When you hear the phrase ‘Top 10 girls’ name,’ you might tend to think of classics like Mary and Elizabeth, or later long-running favorites Jennifer and Jessica, or the current Sophia.  But it certainly wouldn’t be Bertha—which in fact was in that golden group for twelve years– or Mildred, up there for close to a quarter of a century.

I became curious about what became of these once mega-popular appellations, whose top positions lasted from 37 years to being one-time-wonders (bearing in mind that they well might have been top-ranked for years before the SSA started keeping figures in 1880), particularly those that were once in the Top 10 but now reside outside the Top 500, thus eliminating evergreens like, yes, Mary and Elizabeth that have retained their popularity.

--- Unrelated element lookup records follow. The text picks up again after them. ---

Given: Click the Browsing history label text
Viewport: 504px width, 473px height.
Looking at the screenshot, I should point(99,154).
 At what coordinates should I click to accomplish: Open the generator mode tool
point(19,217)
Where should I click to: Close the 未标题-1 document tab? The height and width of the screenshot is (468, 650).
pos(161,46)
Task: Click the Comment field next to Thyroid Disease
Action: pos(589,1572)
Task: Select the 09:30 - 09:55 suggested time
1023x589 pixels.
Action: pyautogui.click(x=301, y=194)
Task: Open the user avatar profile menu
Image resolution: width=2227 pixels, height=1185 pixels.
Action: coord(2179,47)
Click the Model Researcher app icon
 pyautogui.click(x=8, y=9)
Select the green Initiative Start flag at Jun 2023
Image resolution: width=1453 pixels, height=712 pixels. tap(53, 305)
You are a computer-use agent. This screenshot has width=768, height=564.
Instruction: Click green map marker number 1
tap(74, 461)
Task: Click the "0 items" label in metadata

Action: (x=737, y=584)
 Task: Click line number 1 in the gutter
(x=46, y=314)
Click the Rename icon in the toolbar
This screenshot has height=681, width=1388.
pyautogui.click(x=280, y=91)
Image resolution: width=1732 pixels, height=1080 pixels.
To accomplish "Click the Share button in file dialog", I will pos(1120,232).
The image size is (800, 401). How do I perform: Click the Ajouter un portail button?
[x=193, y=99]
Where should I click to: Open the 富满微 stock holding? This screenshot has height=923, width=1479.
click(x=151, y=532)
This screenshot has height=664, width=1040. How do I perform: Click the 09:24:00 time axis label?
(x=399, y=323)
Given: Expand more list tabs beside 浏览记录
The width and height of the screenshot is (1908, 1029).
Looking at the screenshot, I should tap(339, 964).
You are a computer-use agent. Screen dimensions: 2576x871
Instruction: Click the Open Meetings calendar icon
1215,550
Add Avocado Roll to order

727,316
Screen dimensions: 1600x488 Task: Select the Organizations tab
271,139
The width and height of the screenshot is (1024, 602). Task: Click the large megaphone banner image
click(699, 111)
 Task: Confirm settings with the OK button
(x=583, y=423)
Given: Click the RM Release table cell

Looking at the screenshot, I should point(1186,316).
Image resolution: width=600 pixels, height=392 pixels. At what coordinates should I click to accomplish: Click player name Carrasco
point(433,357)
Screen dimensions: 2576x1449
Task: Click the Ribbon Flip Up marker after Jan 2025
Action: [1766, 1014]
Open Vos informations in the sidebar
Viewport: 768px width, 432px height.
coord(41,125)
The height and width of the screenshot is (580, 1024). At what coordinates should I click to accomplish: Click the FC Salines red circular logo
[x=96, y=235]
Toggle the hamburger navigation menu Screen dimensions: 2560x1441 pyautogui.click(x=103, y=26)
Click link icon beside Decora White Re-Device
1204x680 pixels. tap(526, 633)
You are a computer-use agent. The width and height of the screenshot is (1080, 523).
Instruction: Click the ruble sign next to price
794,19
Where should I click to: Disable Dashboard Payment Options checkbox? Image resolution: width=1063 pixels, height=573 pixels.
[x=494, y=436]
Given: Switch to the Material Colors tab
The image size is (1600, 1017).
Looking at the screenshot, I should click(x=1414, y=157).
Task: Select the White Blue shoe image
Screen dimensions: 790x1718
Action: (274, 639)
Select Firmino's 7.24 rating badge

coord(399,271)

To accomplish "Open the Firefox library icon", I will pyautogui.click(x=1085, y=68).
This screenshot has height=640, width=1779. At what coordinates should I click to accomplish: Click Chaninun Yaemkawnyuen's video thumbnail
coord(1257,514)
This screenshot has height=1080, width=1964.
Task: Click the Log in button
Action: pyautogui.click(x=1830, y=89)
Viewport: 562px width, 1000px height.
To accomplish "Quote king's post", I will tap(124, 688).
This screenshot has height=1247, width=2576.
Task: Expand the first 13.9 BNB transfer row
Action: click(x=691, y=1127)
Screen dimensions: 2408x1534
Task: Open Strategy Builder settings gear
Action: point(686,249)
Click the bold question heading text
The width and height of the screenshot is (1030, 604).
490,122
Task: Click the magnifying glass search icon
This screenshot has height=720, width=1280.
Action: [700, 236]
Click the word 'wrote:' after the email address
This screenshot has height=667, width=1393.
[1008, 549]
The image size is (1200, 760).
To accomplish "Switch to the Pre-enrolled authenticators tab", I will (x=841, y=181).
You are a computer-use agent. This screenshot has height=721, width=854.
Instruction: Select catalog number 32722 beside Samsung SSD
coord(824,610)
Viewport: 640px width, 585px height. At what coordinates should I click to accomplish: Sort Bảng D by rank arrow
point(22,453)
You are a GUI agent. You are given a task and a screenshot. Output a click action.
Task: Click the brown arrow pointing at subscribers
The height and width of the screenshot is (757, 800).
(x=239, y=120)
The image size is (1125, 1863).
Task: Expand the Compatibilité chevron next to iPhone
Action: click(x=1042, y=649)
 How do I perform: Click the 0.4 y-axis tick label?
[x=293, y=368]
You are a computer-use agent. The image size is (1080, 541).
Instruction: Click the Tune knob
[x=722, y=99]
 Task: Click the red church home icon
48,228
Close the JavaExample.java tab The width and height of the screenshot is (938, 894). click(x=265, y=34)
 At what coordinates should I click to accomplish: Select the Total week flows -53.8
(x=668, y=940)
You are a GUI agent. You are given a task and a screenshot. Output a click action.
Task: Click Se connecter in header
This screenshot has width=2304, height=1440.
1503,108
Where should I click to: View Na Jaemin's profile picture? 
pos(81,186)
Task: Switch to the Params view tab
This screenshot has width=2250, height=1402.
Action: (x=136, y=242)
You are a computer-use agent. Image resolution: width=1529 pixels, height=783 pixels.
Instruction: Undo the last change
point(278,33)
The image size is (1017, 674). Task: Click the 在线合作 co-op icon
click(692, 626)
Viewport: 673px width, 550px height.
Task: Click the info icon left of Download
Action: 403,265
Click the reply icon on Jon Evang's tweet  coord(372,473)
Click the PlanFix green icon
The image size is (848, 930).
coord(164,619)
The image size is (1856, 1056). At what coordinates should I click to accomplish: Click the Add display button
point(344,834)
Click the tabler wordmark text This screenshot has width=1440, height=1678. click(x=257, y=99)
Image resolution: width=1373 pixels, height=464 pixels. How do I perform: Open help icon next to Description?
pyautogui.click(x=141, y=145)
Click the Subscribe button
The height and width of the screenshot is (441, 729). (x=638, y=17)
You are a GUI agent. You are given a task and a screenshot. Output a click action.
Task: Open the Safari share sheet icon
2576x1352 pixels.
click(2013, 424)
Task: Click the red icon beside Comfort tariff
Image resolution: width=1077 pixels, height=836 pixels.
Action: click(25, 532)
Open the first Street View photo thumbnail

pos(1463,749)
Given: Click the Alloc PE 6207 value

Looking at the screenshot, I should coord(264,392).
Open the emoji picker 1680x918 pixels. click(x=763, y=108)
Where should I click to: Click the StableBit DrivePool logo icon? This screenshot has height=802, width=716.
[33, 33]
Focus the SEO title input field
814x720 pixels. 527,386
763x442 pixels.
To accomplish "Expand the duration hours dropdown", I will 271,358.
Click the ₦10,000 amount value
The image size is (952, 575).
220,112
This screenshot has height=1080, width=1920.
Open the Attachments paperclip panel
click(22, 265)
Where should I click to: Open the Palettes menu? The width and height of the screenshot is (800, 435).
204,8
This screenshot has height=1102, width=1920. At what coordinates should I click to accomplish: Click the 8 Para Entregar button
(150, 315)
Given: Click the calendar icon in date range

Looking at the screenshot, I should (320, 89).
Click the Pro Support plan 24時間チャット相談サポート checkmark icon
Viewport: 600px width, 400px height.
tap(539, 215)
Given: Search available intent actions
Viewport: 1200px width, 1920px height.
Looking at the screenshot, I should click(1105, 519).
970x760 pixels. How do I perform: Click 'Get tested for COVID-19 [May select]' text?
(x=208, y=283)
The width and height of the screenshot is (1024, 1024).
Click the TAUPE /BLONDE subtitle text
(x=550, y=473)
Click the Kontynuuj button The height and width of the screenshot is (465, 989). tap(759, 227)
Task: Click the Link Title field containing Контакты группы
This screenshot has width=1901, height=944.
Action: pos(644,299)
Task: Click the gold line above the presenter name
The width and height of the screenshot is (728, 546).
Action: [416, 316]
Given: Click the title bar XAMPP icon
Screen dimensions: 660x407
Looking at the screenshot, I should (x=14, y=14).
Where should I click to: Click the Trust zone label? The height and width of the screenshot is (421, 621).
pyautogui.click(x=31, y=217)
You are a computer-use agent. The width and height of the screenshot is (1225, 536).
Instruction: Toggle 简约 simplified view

You might find a few surprises here–unless you’ve known a lot of Tammys and Tracys in your life.

The following are those former Top 10 girls’ names that are no longer even in the higher half of the Social Security list, arranged in descending order by the number of their Top 10 years and pinpointing exactly when they reached their highest positions.

In the Top 10 for:

37 years  Patricia  was as high as Number 3 for 13 years between 1937 and 1952; is now 680

35 years  DorothyNumber 2 for 8 years between 1920 and 1927; now 808

31 years  Barbara— Number 2 from 1937 to 1944; now 838

25 years  Linda—    The top girls’ name from 1947 to 1952; now 643

23 years  Mildred— Reached 6th place for 8 years between 1912 and 1929

                 Betty—       Number 2 for 7 years from 1928 to 1934; now 907

                 Susan—     Number 2 from 1957 to 1960; now 844

21 years   Nancy—   Highest ranking was Number 6 in 1950; now 689

20 years  FlorenceNumber 6 for 5 years between 1890 and 1899; now 955

                 Marie     The French version of Mary reached 8th place twice, in 1899 and 1902; is now Number 573

16 years   Ethel—     Peaked at Number 6 in 1896, now 889  

                  Sandra—  Was Number 5 in 1947, now766

15 years   FrancesWas Number 8 in 1918, now 693

                 HeatherHeather is one of the later entries to the Top 10, reaching Number 3 in 1975, now 837

                 Lisa—         The top name from 1962 to 1969, now has fallen to 773

14 years   Shirley—  Influenced by the popularity of little Shirley Temple, she was Number 2 in 1935 and 1936; now 907

                  Carol—      Number 4 in 1941, now 972

13 years    VirginiaNumber 6 in 1921, now551

                  DeborahNumber 2 in 1955, now 814

12 years    Minnie—   Number 5 for 5 years between 1880 and 1886, off the Top 1000 since 1971

                   Bertha —  Number 7 for 3 years in the 1880s; off the list since1985

11 years     Donna —  Number 5 in 1959 and 1960, fell off in 2010

10 years     Doris —    Number 6 in 1929, off since 1992

  9 years     Joan—      Number 5 from 1931 to 1933, off since1993

  8 years     Ida          Number 7 for 5 years between 1880 and 1886, off since 1986

                    Judith   Number 4 in 1940, now 996

                    Debra—    Number 2 in 1956, off since 1998

 7 years       Sharon—  Number 8 in 1943, now at 882

                    Tammy—  Number 8 for 5 years between 1966 and 1971, off since 1998

  4 years      Kathleen Number 9 in 1949, now at 664

2 years        Bessie   Number 9 in 1889, off since 1975

    1 year      CarolynNumber 10 in 1942, now at 791

                     PamelaNumber 10 in 1953, off since 2011

                     Lori—       Number 8 in 1963, off since 2001

                     Tracy—    Number 10 in 1970, off since 2004

Of course there are a significant number of early Top 10ers that are alive and well, such as Emma (Number 3 in 1880 Number 2 in 2013), Clara, Alice, Helen, Ruth, Lillian, and Evelyn, as well as dozens of more recent ones, including Karen, Cynthia and Crystal that still rank in the Top 500.

Which, if any, of the former Top-10-Then girls do you think could ever scale those heights again? Would it be affected by the length or date of their earlier popularity?